The rockburst proneness criterion of B1 was as follows [41], which was negatively correlated with rockburst tendency.

• $B1>40$ None;
• $40\ge B1\ge 26.7$ Weak;
• $26.7\ge B1\ge 14.5$ Medium;
• $B1<14.5$ Strong.

However, the other rockburst proneness criterion of B1 was as follows [71], which was positively correlated with rockburst tendency.

• $B1<15$ None;
• $15\le B1\le 18$ Weak;
• $18\le B1\le 22$ Medium;
• $B1>22$ Strong.

The classification criteria of B1 were not unified, and the two categories of criteria of B1 disagreed with each other from the perspective of regularity [70]. Based on uniaxial compressive strength and Brazilian tensile strength, Singh [72] proposed a new method for calculating the brittleness indicator index $B2$, as expressed by Formula (2). Both the calculation Formulas (1) and (2) of brittleness indicator indexes $B$ take two basic mechanical parameters, i.e., uniaxial compressive strength and Brazilian tensile strength, into account, which were affected by the fundamental mechanical properties of rocks [73,74]. There is no widely used classification criterion for B2 at present. Rocks with high compressive strength often have high Brazilian tensile strength, which may lead to a large dispersion of the results of B1, and it is difficult to judge the rockburst proneness using B1. According to the actual indoor rockburst situation, the rockburst tendency obtained by B2 is more consistent with the actual situation.

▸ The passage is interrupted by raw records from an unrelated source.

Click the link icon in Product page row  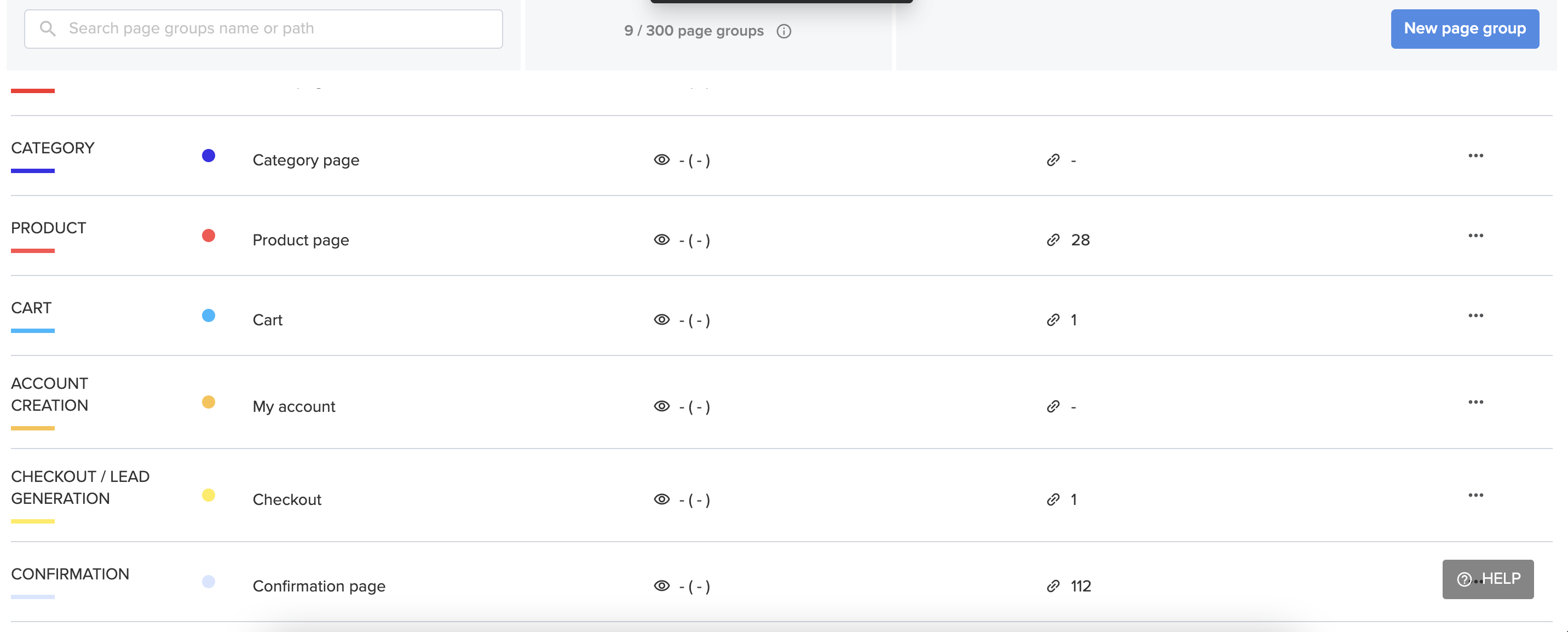click(1053, 240)
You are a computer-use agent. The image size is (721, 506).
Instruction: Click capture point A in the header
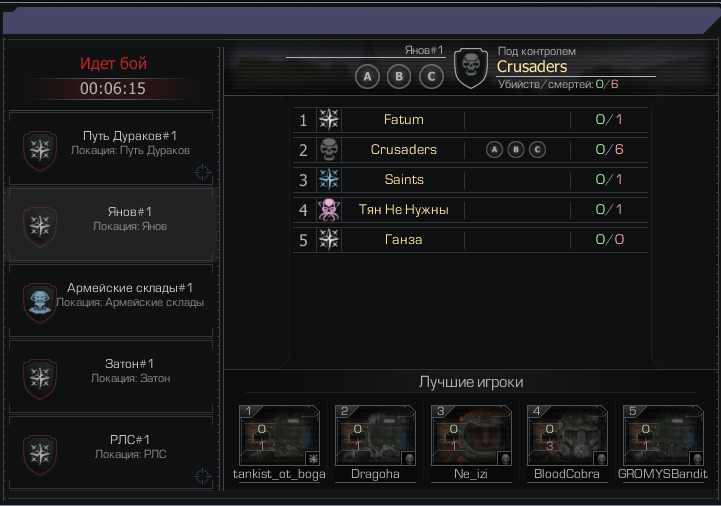pyautogui.click(x=367, y=76)
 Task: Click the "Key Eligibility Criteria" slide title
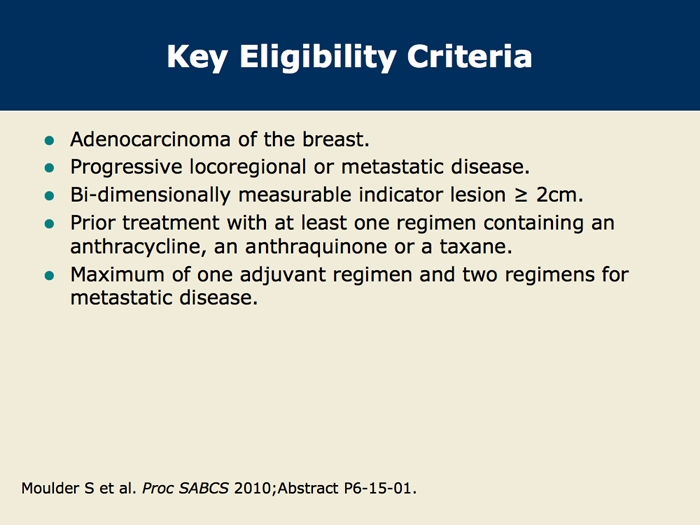coord(349,55)
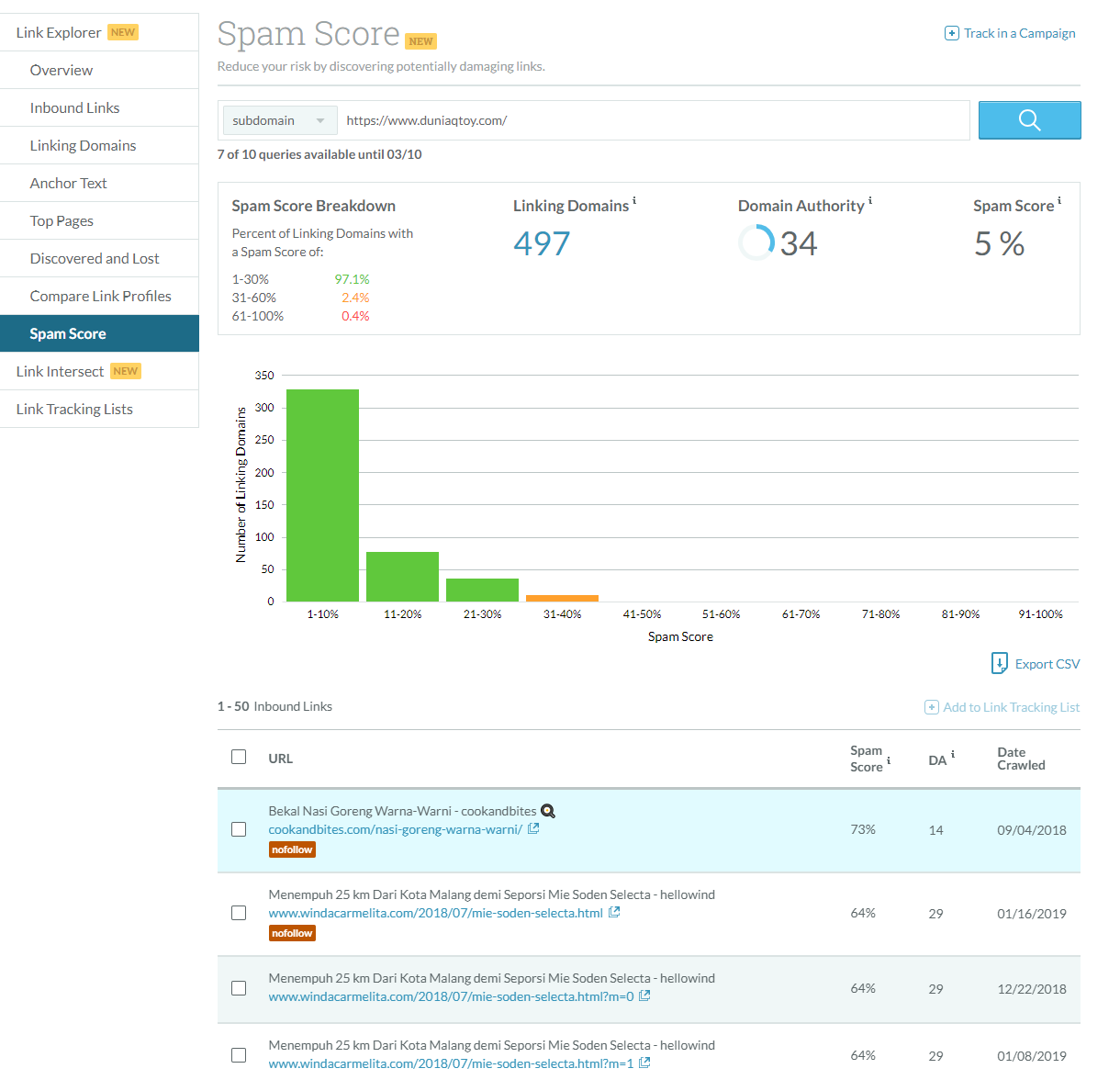The width and height of the screenshot is (1120, 1091).
Task: Click info icon beside Domain Authority heading
Action: coord(870,200)
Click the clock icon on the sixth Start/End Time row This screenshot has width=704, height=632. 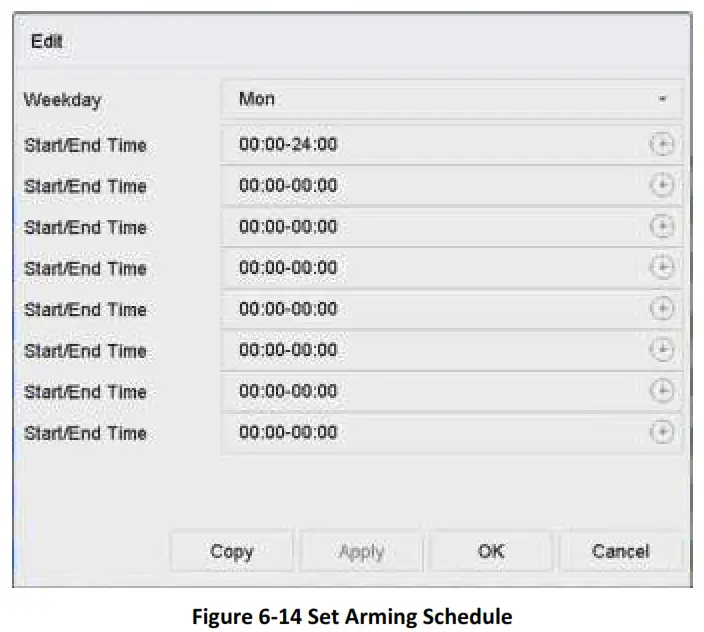[x=661, y=350]
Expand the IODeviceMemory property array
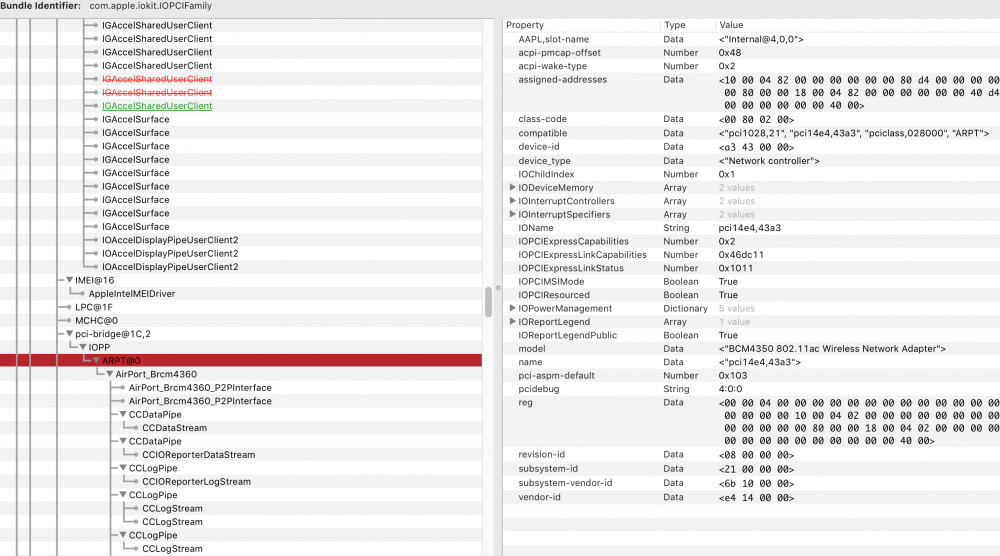This screenshot has width=1000, height=556. 513,188
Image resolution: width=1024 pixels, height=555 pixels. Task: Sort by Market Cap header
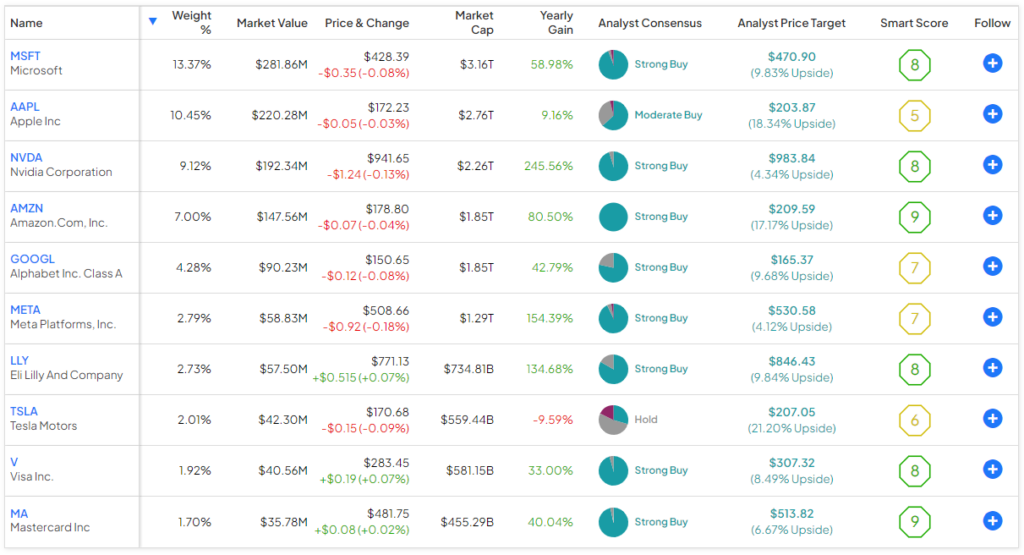coord(473,23)
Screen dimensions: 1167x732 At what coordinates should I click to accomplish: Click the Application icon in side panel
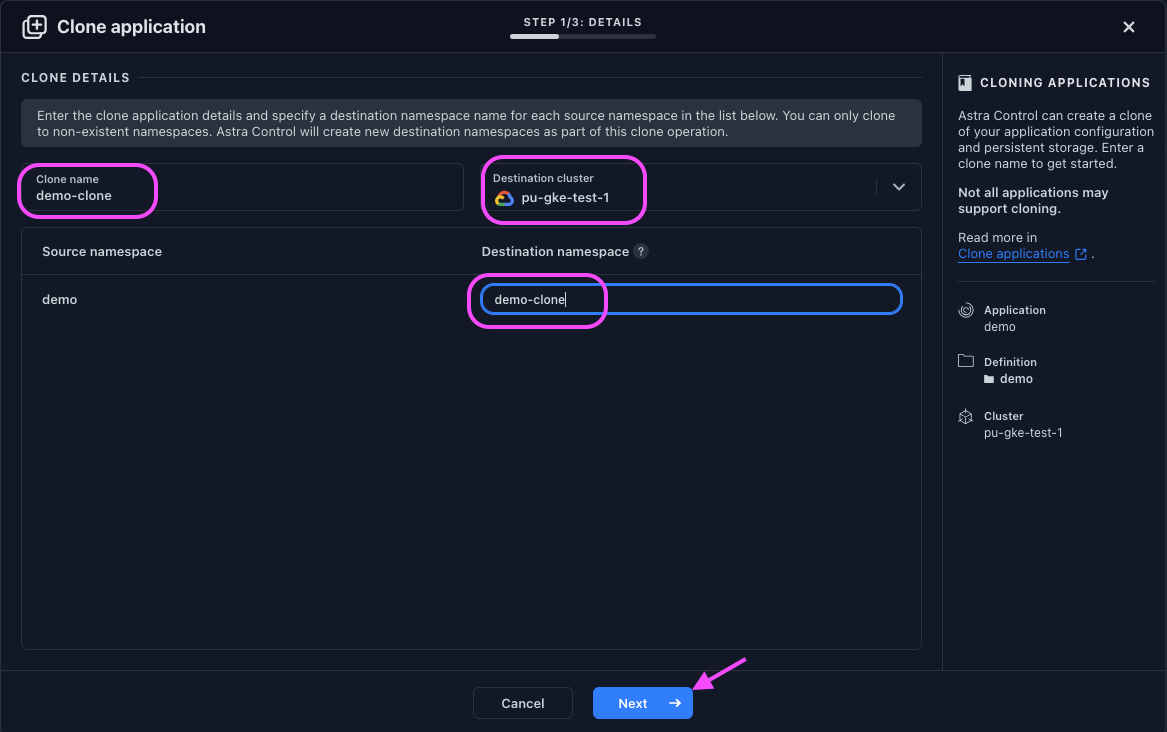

Therefore, B2 is more suitable to use as an index of rockburst tendency.

$$B2=\frac{{\sigma }_c-{\sigma }_t}{{\sigma }_c+{\sigma }_t}$$

(2)

The strength decrease rate $SDR$ is a new index put forward by Du et al., and is defined as the ratio of uniaxial compressive strength and dynamic failure time after peak strength [22]. When the high elastic energy stored inside the rocks is induced, releasing quickly by external action, the ejection phenomenon of rock fragments is more obvious. The $SDR$ can reflect the energy release rate of rocks to a certain extent. It is considered that among the non-energy evaluation indexes of rockburst tendency for rocks, the brittleness indicator index $B$ and the strength decrease rate $SDR$ can reflect the fundamental properties and energy release rate of rocks, respectively.

3. Loading Mode and Rate Effect on B and SDR

3.1. Testing Design

In order to investigate the rockburst tendency of different rocks, 4 kinds of rocks, including granite, marble, red sandstone, and coal, were selected to explore the influence of loading conditions on the brittleness indicator index $B$ and strength decrease rate $SDR$. The rock specimens were prepared as cylindrical specimens, and all rock specimens were shown in Figure 2.

All specimens were drilled from intact rock blocks. The non-parallelism error of two end faces of rock specimens was not more than 0.05 mm. Along the height of the rock specimens, the diameter error was not more than 0.3 mm. The end face was perpendicular to the axis of the rock specimens, and the deviation was not greater than 0.25°. In the process of taking, transporting, and preparing rock specimens, it is necessary to avoid colliding with each other or accidentally falling to produce cracks.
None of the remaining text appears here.